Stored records
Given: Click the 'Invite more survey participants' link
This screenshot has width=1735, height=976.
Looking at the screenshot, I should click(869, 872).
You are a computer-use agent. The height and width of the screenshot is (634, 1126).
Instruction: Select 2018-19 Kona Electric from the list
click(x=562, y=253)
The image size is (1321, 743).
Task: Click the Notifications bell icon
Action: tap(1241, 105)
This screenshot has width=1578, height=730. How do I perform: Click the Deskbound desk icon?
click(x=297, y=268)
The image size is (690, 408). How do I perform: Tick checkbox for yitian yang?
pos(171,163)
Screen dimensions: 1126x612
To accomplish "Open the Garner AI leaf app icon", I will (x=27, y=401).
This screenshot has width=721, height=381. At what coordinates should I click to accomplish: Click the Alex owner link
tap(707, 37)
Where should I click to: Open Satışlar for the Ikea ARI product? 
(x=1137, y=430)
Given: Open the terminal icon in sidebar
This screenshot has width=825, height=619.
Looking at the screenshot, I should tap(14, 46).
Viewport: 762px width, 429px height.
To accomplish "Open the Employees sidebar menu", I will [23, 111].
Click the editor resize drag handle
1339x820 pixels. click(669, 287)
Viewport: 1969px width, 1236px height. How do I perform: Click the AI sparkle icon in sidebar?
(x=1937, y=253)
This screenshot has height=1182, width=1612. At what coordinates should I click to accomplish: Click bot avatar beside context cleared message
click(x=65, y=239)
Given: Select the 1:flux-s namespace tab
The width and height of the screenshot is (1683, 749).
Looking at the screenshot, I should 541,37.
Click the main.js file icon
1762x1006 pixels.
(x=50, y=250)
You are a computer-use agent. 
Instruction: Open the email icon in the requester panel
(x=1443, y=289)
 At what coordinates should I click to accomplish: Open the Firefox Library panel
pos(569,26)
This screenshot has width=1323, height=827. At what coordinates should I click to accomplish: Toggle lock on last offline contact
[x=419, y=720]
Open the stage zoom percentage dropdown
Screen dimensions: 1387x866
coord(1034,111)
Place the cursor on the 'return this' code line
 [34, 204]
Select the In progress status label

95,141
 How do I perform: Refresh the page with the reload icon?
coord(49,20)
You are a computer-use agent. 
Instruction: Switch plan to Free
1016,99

| What to do |
Could you write out every entry above exactly as it appears?

| Answer space |
Given: Click the 'Invite more survey participants' link
This screenshot has width=1735, height=976.
Looking at the screenshot, I should click(869, 872).
You are a computer-use agent. The height and width of the screenshot is (634, 1126).
Instruction: Select 2018-19 Kona Electric from the list
click(x=562, y=253)
The image size is (1321, 743).
Task: Click the Notifications bell icon
Action: tap(1241, 105)
This screenshot has width=1578, height=730. How do I perform: Click the Deskbound desk icon?
click(x=297, y=268)
The image size is (690, 408). How do I perform: Tick checkbox for yitian yang?
pos(171,163)
Screen dimensions: 1126x612
To accomplish "Open the Garner AI leaf app icon", I will (x=27, y=401).
This screenshot has width=721, height=381. At what coordinates should I click to accomplish: Click the Alex owner link
tap(707, 37)
Where should I click to: Open Satışlar for the Ikea ARI product? 
(x=1137, y=430)
Given: Open the terminal icon in sidebar
This screenshot has width=825, height=619.
Looking at the screenshot, I should tap(14, 46).
Viewport: 762px width, 429px height.
To accomplish "Open the Employees sidebar menu", I will [23, 111].
Click the editor resize drag handle
1339x820 pixels. click(669, 287)
Viewport: 1969px width, 1236px height. How do I perform: Click the AI sparkle icon in sidebar?
(x=1937, y=253)
This screenshot has height=1182, width=1612. At what coordinates should I click to accomplish: Click bot avatar beside context cleared message
click(x=65, y=239)
Given: Select the 1:flux-s namespace tab
The width and height of the screenshot is (1683, 749).
Looking at the screenshot, I should 541,37.
Click the main.js file icon
1762x1006 pixels.
(x=50, y=250)
You are a computer-use agent. 
Instruction: Open the email icon in the requester panel
(x=1443, y=289)
 At what coordinates should I click to accomplish: Open the Firefox Library panel
pos(569,26)
This screenshot has width=1323, height=827. At what coordinates should I click to accomplish: Toggle lock on last offline contact
[x=419, y=720]
Open the stage zoom percentage dropdown
Screen dimensions: 1387x866
coord(1034,111)
Place the cursor on the 'return this' code line
 [34, 204]
Select the In progress status label

95,141
 How do I perform: Refresh the page with the reload icon?
coord(49,20)
You are a computer-use agent. 
Instruction: Switch plan to Free
1016,99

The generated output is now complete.